_Task description_. From the records below, output exactly the lines running from the line containing "Open the hamburger menu in header" through the line containing "Click the vertical scrollbar on the right", and no others.

(Saved data entries)
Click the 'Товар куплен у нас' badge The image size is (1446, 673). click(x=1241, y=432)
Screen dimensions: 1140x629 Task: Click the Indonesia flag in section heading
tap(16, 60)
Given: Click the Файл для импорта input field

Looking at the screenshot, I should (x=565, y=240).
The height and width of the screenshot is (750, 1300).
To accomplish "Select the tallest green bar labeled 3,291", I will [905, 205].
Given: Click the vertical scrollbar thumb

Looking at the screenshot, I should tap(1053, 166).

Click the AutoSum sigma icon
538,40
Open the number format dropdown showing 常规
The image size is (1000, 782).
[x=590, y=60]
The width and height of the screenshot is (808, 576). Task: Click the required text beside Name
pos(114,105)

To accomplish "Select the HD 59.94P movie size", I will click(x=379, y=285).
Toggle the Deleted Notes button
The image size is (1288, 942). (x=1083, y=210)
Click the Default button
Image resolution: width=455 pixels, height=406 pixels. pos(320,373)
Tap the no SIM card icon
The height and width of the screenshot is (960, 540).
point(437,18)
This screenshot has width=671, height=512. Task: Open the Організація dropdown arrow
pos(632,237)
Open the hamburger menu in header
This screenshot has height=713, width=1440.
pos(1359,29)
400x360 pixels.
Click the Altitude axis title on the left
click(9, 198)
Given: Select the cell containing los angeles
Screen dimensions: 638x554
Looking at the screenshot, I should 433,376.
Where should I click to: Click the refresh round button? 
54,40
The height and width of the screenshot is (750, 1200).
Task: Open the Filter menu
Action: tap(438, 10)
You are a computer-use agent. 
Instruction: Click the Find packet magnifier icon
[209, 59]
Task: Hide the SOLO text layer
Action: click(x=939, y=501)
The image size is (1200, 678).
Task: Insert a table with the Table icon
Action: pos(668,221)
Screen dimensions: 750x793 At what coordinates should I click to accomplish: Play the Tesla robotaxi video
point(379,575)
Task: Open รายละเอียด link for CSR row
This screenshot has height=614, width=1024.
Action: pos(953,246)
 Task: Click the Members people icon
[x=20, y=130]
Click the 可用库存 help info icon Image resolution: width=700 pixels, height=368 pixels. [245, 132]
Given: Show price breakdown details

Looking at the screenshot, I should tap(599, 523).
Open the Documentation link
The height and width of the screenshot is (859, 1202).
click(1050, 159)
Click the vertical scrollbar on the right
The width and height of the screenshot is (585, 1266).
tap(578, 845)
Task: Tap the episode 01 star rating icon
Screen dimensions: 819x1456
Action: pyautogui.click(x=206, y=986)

_Result of this task_.
Open the hamburger menu in header
This screenshot has height=713, width=1440.
pos(1359,29)
400x360 pixels.
Click the Altitude axis title on the left
click(9, 198)
Given: Select the cell containing los angeles
Screen dimensions: 638x554
Looking at the screenshot, I should 433,376.
Where should I click to: Click the refresh round button? 
54,40
The height and width of the screenshot is (750, 1200).
Task: Open the Filter menu
Action: tap(438, 10)
You are a computer-use agent. 
Instruction: Click the Find packet magnifier icon
[209, 59]
Task: Hide the SOLO text layer
Action: click(x=939, y=501)
The image size is (1200, 678).
Task: Insert a table with the Table icon
Action: pos(668,221)
Screen dimensions: 750x793 At what coordinates should I click to accomplish: Play the Tesla robotaxi video
point(379,575)
Task: Open รายละเอียด link for CSR row
This screenshot has height=614, width=1024.
Action: pos(953,246)
 Task: Click the Members people icon
[x=20, y=130]
Click the 可用库存 help info icon Image resolution: width=700 pixels, height=368 pixels. [245, 132]
Given: Show price breakdown details

Looking at the screenshot, I should tap(599, 523).
Open the Documentation link
The height and width of the screenshot is (859, 1202).
click(1050, 159)
Click the vertical scrollbar on the right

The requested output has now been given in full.